Exercise
Please pull out every line of the records below and reproduce each one verbatim.

Items
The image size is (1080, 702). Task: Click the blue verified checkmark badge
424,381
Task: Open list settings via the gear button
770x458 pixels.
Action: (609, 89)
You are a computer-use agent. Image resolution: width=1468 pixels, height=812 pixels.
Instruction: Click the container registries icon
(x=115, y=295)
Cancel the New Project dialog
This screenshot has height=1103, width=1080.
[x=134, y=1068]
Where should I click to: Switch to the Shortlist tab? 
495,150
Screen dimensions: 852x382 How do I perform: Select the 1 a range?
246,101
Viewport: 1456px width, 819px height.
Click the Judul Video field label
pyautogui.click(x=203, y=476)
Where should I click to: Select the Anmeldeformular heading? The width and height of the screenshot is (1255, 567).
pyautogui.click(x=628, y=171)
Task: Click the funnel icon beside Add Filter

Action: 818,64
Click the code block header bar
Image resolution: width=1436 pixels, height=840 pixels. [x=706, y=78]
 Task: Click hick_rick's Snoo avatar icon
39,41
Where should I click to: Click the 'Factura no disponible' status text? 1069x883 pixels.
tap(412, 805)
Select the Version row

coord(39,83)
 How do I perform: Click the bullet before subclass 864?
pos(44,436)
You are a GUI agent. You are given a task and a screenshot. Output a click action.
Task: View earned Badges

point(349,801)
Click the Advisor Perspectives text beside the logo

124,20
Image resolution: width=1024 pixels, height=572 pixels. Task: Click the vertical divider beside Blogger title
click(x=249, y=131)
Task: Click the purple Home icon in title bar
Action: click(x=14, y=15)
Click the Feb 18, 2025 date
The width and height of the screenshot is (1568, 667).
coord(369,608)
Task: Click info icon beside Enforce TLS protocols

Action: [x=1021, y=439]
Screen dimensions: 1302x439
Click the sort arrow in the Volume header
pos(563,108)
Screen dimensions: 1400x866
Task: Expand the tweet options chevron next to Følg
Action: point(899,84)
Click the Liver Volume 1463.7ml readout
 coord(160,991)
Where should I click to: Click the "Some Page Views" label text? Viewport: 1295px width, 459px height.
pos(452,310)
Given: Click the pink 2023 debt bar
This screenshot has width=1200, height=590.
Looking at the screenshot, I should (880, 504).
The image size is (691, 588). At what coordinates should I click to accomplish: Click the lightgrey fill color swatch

Task solution
The image size is (1080, 702). Task: Click the blue verified checkmark badge
424,381
Task: Open list settings via the gear button
770x458 pixels.
Action: (609, 89)
You are a computer-use agent. Image resolution: width=1468 pixels, height=812 pixels.
Instruction: Click the container registries icon
(x=115, y=295)
Cancel the New Project dialog
This screenshot has height=1103, width=1080.
[x=134, y=1068]
Where should I click to: Switch to the Shortlist tab? 
495,150
Screen dimensions: 852x382 How do I perform: Select the 1 a range?
246,101
Viewport: 1456px width, 819px height.
Click the Judul Video field label
pyautogui.click(x=203, y=476)
Where should I click to: Select the Anmeldeformular heading? The width and height of the screenshot is (1255, 567).
pyautogui.click(x=628, y=171)
Task: Click the funnel icon beside Add Filter

Action: 818,64
Click the code block header bar
Image resolution: width=1436 pixels, height=840 pixels. [x=706, y=78]
 Task: Click hick_rick's Snoo avatar icon
39,41
Where should I click to: Click the 'Factura no disponible' status text? 1069x883 pixels.
tap(412, 805)
Select the Version row

coord(39,83)
 How do I perform: Click the bullet before subclass 864?
pos(44,436)
You are a GUI agent. You are given a task and a screenshot. Output a click action.
Task: View earned Badges

point(349,801)
Click the Advisor Perspectives text beside the logo

124,20
Image resolution: width=1024 pixels, height=572 pixels. Task: Click the vertical divider beside Blogger title
click(x=249, y=131)
Task: Click the purple Home icon in title bar
Action: click(x=14, y=15)
Click the Feb 18, 2025 date
The width and height of the screenshot is (1568, 667).
coord(369,608)
Task: Click info icon beside Enforce TLS protocols

Action: [x=1021, y=439]
Screen dimensions: 1302x439
Click the sort arrow in the Volume header
pos(563,108)
Screen dimensions: 1400x866
Task: Expand the tweet options chevron next to Følg
Action: point(899,84)
Click the Liver Volume 1463.7ml readout
 coord(160,991)
Where should I click to: Click the "Some Page Views" label text? Viewport: 1295px width, 459px height.
pos(452,310)
Given: Click the pink 2023 debt bar
This screenshot has width=1200, height=590.
Looking at the screenshot, I should (880, 504).
The image size is (691, 588). At what coordinates should I click to accomplish: Click the lightgrey fill color swatch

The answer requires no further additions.